Irish Arts Center is set to present The Whistling Girl, the U.S. premiere of the collaboration between Dublin-based composer/keyboardist Trevor Knight and jazz singer/actor Honor Heffernan that sets the fabulously mordant words of 20th Century poet/critic/playwright/screenwriter/New York legend Dorothy Parker to song.
Embracing dirty-cabaret, electronic-vaudeville, rock, and jazz, Knight's arrangements lend a vital theatricality to Parker's sardonic verse. He, Heffernan, and their full band (Tom Jamieson on drums, Garvan Gallagher on bass, and Ed Deane on guitar) channel the spirit of an American literary icon during Parker's years of notoriety in New York. The event is presented in association with the Dorothy Parker Society.
Parker was born in 1893 New York, and, after enduring a tumultuous childhood, learned to weave the bitterness of life's misfortunes into witty poetry, publishing her first work with Vanity Fair in her early 20s. She quickly immersed herself in New York media, becoming New York's only female theater critic. Her fast rise was coupled with her involvement as a central member of the infamous Algonquin Round Table writers' group, aka the "Vicious Circle" of writers that included Harold Ross, George S. Kaufman, Robert Benchley, Robert E. Sherwood, and on-again-off-again members like Tallulah Bankhead, Noël Coward, Harpo Marx, and Peggy Wood. Among this powerful group of wordsmiths and thespians, Parker stood out as a prolific poet (publishing over 300 works in the 1920s alone) and unfettered wit.

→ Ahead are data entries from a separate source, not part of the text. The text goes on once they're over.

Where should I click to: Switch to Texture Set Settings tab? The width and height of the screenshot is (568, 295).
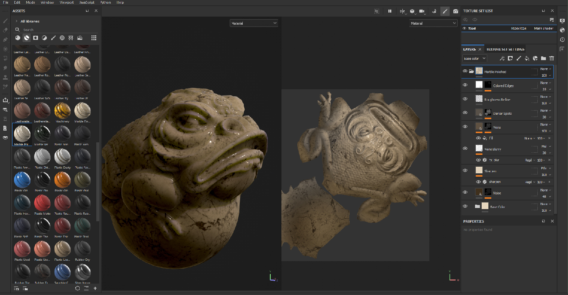tap(505, 49)
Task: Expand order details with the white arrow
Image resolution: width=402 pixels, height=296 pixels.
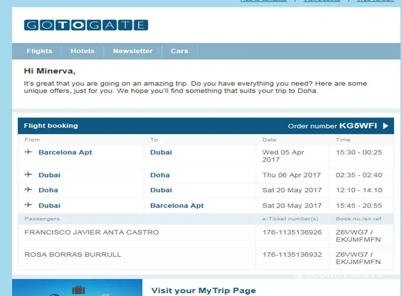Action: (x=385, y=126)
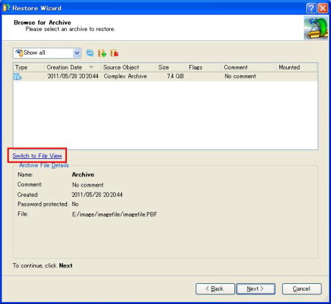Viewport: 331px width, 304px height.
Task: Click the Restore Wizard graphic in header
Action: (316, 28)
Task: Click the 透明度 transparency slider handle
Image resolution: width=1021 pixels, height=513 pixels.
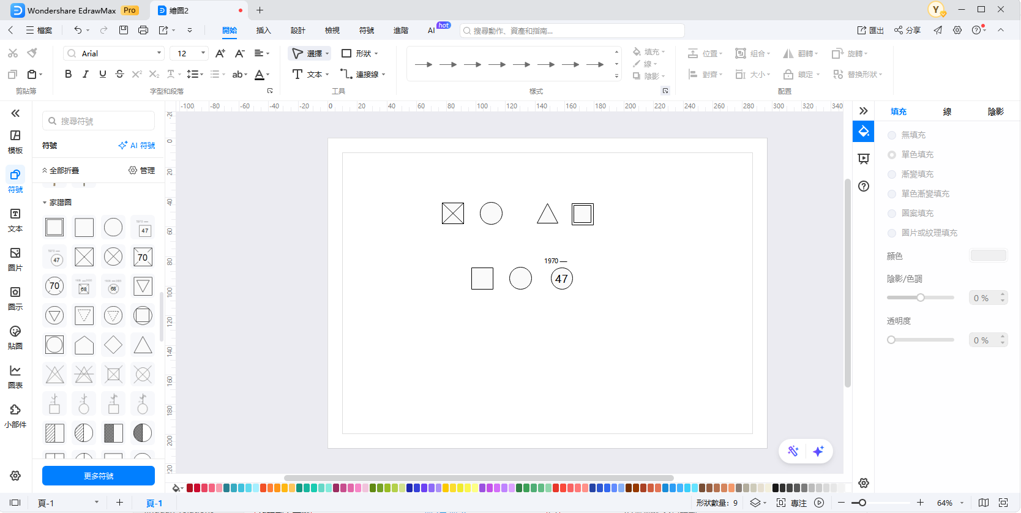Action: [891, 340]
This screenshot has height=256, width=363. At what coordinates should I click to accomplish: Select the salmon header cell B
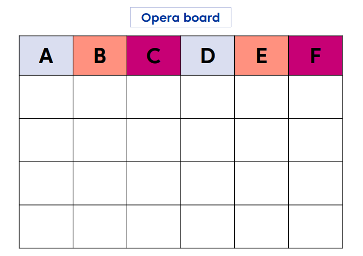pos(100,56)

The music Knight composed for The Whistling Girl, per Jackie Hayden's review in Hot Press Magazine, "echoes of Bertolt Brecht and Kurt Weil, as well as some of the keyboard flourishes familiar to fans of Ray Manzarek of The Doors, a touch of Kraftwerk here, and Mark Knopfler there and Leonard Cohen somewhere else. That musical approach chime[s] well with a woman very much ahead of her time, as if the world [were] finally catching up."
Parker's incisive spirit-and her fearlessness in critiquing what she wanted when she wanted, regardless of backwards social mores-is embodied in Knight and Heffernan's song cycle. So too is the fact that her intellectually driven and thereby mythologized social life was also paired with both personal turmoil-depression, alcoholism, suicide attempts, political scapegoating during the McCarthy Era-and the persistent urge, despite these immense setbacks, to fight various forms of injustice. (She helped found the Hollywood Anti-N*zi League, supported children in Spain during the Spanish Civil War, and left her literary estate to the NAACP.) "Everything she is saying is just as relevant today as when she wrote [it]," Heffernan told the Galway Advertiser. "We've called the show The Whistling Girl, which is one of her poems. It was a derogatory term for women who whistled or were badly-behaved, so the title plays on the quirkiness of Parker's nature."
This event will take place on November 17 and 18 at 8pm at Irish Arts Center (553 West 51st Street). General tickets are $28 for non-members and $23 for members, while premium tickets are $34 for non-members and $28 for members; they can be purchased at 866-811-4111 or irishartscenter.org.